In [63]:
import pickle
import re
from bs4 import BeautifulSoup
from selenium import webdriver
from selenium.webdriver.chrome.options import Options
from selenium.webdriver.firefox.options import Options
from selenium.webdriver.common.by import By
from selenium.webdriver.support.ui import WebDriverWait
from selenium.webdriver.support import expected_conditions as ec

In [30]:
# Unpickle zip code list
with open('../geotracker/data/zip.pkl', 'rb') as f:
    zip_codes = pickle.load(f)

In [31]:
# Create iterable list of URLS for the scraper
base_url = "https://www.lieferando.de/en/delivery/food/berlin-"
urls = [base_url + zip_code for zip_code in zip_codes]
urls[0]

'https://www.lieferando.de/en/delivery/food/berlin-10115'

# Restaurant page overview for each ZIP Code

In [34]:
# Set selenium options
options = Options()
#options.add_argument("--headless")  # Starts driver without opening a window
driver = webdriver.Firefox(options=options)

In [123]:
# Extract the information for restaurants from this page

driver.get(urls[0])
WebDriverWait(driver, 5)
#names = driver.find_elements(by=By.CLASS_NAME, value='restaurantname notranslate')
#names = driver.find_elements(By.CSS_SELECTOR, "h3")
restaurants_names = driver.find_elements(By.XPATH, "//a[@class='restaurantname notranslate']")

restaurant_urls = []
restaurant_names = []
for restaurant in restaurants_names:
    restaurant_urls.append(restaurant.get_attribute("href"))
    restaurant_names.append(restaurant.text)

print(restaurant_urls)
print(restaurant_names)

['https://www.lieferando.de/en/menu/diazo-greifenhagener', 'https://www.lieferando.de/en/menu/hot-million-burger-reinickendorfer', 'https://www.lieferando.de/en/menu/burger-king-berlin-schoenhauser-allee', 'https://www.lieferando.de/en/menu/burger-king-berlin-alexanderplatz', 'https://www.lieferando.de/en/menu/bowl-time', 'https://www.lieferando.de/en/menu/burger-king-berlin-mitte-bahnhof', 'https://www.lieferando.de/en/menu/bring-bakery', 'https://www.lieferando.de/en/menu/otacos-berlin-spandauer-strasse', 'https://www.lieferando.de/en/menu/kreuzburger-friedrichshain', 'https://www.lieferando.de/en/menu/pizza-nostra-berlin', 'https://www.lieferando.de/en/menu/xi-gon', 'https://www.lieferando.de/en/menu/sushi-palace-berlin-pankow', 'https://www.lieferando.de/en/menu/habba-habba-berlin', 'https://www.lieferando.de/en/menu/madni', 'https://www.lieferando.de/en/menu/dunkin-donuts-berlin-unter-den-linden', 'https://www.lieferando.de/en/menu/dunkin-donuts-berlin-badstrasse', 'https://www.li

In [36]:
print(len(restaurant_names))
print(len(restaurant_urls))

705
705


In [56]:
reviews = driver.find_elements(By.CLASS_NAME, "review_rating")
print(len(reviews))

0


In [48]:
#restaurants = driver.find_elements(By.XPATH, "//h2[@class='restaurantname']")

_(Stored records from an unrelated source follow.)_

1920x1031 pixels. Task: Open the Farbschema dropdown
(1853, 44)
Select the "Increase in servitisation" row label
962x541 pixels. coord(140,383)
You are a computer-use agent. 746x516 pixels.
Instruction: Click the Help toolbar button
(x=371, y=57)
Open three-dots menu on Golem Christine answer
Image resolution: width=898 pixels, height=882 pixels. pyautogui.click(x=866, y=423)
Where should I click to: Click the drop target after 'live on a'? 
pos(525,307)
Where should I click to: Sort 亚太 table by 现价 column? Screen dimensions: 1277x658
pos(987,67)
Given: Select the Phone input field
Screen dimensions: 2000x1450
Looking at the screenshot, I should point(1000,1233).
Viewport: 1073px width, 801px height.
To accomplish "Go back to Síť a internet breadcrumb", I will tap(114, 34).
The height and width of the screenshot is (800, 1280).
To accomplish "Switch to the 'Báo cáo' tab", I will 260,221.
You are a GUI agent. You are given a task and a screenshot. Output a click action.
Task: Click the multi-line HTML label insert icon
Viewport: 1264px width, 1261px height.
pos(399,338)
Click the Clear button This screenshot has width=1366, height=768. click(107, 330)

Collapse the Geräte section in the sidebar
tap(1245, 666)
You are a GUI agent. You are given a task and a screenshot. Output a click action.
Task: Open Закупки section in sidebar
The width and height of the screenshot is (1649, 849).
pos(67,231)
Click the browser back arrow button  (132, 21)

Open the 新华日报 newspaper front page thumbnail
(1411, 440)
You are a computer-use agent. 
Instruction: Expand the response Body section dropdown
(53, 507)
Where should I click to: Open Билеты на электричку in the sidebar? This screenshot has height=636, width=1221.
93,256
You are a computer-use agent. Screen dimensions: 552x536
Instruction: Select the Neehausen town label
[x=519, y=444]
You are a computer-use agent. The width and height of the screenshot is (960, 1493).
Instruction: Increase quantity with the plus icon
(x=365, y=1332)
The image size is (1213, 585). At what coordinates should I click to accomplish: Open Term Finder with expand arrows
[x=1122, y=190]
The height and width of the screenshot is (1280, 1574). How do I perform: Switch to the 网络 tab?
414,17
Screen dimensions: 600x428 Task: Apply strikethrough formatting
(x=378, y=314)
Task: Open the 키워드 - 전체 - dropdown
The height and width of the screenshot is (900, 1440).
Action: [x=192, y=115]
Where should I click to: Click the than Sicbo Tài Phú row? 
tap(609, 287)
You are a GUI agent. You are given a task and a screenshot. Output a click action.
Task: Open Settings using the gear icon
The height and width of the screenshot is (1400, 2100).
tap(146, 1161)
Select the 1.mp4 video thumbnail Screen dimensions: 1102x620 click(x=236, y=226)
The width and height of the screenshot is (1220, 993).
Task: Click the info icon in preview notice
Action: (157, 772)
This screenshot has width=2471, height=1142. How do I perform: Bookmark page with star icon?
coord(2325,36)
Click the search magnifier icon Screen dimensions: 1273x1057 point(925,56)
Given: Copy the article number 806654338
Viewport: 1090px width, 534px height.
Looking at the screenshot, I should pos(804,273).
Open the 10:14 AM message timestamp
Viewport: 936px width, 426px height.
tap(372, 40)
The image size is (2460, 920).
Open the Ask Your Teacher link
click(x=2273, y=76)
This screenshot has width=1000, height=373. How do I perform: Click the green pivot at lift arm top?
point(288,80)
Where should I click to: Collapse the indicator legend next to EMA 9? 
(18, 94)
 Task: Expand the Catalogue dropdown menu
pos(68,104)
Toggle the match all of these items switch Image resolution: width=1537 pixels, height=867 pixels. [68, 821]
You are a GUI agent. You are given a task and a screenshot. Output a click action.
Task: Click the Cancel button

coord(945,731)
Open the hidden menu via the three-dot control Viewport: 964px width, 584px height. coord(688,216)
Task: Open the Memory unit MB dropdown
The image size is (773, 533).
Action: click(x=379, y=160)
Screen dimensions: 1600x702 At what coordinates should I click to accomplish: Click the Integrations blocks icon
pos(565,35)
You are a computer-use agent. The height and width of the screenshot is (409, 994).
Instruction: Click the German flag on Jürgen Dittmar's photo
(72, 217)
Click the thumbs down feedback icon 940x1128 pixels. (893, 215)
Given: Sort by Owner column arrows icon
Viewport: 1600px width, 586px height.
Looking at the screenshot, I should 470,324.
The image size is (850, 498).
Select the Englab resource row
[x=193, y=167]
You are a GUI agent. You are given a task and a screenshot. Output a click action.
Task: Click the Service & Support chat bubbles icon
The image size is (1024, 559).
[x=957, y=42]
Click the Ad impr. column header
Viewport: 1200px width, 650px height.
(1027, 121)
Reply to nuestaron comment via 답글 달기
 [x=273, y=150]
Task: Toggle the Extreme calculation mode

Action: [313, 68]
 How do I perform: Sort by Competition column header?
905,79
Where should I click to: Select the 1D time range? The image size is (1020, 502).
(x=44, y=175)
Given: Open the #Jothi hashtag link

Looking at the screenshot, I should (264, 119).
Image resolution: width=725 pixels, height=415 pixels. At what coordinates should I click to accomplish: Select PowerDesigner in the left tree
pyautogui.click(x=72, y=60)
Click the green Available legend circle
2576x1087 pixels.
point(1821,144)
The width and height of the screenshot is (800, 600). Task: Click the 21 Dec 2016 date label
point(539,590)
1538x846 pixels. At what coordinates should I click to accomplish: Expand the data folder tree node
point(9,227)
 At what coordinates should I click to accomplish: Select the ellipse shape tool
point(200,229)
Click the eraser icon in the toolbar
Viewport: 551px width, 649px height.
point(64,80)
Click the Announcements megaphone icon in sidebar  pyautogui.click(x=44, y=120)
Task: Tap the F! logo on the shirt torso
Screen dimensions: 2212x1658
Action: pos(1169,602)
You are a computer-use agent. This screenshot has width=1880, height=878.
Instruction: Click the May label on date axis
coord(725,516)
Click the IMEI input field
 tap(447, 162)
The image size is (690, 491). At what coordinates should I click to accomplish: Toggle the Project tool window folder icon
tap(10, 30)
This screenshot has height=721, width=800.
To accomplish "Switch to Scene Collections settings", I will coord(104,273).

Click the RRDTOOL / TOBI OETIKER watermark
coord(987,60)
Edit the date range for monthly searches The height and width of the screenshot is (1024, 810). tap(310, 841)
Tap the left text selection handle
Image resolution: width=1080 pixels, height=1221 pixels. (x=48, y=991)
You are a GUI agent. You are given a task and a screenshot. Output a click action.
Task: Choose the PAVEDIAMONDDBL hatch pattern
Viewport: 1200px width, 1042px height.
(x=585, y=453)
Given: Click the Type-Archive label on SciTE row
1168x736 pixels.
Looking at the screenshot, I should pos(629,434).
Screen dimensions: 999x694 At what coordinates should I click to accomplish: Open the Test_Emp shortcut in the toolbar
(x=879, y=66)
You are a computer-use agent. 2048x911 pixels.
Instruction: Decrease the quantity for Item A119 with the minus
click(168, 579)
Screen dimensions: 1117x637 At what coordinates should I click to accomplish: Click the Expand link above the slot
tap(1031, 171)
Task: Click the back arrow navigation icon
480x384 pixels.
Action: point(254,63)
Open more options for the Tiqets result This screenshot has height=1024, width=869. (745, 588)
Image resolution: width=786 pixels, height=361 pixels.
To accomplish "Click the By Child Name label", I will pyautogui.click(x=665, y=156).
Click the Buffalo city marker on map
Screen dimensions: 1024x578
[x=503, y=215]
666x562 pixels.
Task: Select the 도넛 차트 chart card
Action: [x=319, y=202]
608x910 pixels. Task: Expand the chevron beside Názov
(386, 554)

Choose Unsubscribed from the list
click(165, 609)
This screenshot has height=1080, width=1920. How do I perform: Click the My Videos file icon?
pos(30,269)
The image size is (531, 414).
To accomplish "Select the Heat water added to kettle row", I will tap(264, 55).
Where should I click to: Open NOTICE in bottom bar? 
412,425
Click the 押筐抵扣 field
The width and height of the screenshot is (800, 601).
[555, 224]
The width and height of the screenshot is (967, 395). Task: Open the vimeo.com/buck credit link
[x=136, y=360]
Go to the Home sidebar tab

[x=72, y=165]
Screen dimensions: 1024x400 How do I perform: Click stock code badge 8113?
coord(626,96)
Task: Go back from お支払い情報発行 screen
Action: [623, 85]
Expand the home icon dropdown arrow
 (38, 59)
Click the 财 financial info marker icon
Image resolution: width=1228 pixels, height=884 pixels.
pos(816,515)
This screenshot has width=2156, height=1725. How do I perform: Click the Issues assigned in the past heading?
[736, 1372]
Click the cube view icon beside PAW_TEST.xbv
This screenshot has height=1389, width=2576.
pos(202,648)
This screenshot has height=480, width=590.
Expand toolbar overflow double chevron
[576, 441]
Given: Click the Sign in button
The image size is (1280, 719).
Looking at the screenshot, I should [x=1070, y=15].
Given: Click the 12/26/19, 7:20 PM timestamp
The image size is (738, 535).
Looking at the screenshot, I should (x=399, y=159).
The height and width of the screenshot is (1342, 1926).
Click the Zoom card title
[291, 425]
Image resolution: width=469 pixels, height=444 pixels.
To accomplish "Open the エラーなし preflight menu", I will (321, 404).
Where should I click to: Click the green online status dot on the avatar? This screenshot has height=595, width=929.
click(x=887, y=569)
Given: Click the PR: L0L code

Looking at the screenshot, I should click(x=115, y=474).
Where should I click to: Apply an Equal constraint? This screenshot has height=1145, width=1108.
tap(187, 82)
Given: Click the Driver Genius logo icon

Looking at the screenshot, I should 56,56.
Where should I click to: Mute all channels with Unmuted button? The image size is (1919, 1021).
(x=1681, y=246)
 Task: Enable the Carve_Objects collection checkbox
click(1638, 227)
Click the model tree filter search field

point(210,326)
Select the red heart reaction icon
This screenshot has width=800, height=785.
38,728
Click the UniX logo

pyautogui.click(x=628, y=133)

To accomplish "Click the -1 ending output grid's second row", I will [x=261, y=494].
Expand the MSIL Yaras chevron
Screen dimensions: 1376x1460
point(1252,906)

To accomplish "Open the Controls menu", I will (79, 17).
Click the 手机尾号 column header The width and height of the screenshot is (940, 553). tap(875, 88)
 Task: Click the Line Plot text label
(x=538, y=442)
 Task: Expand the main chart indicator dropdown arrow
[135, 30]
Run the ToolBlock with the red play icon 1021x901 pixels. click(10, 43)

soup = BeautifulSoup(driver.page_source, "html.parser")


In [57]:
reviews = soup.find_all("div", class_="review-rating")
print(len(reviews))
reviews[0]

706


<div class="review-rating">
<div class="review-stars notranslate">
<span class="review-stars-range" style="width: 80%;">
</span>
</div>
<span class="rating-total">(150)</span>
<span class="rating-total-short">(150)</span>
</div>

In [79]:
def convert_rating(rating_attribute):
    found = re.search(r"[0-9]{1,3}", rating_attribute)
    return int(found[0]) / 20
    
convert_rating('width: 100%;')

5.0

In [82]:
clean_reviews = reviews[ :len(restaurants_names)] # Remove the last element in the list which does not contain a review
restaurant_reviews = []
for clean_review in clean_reviews:
    rating = clean_review.find("span").get("style")
    restaurant_reviews.append(convert_rating(rating))
    
len(restaurant_reviews)
    


705

In [116]:
total_ratings = soup.find_all("span", class_="rating-total")
clean_ratings = total_ratings[ :len(restaurants_names)]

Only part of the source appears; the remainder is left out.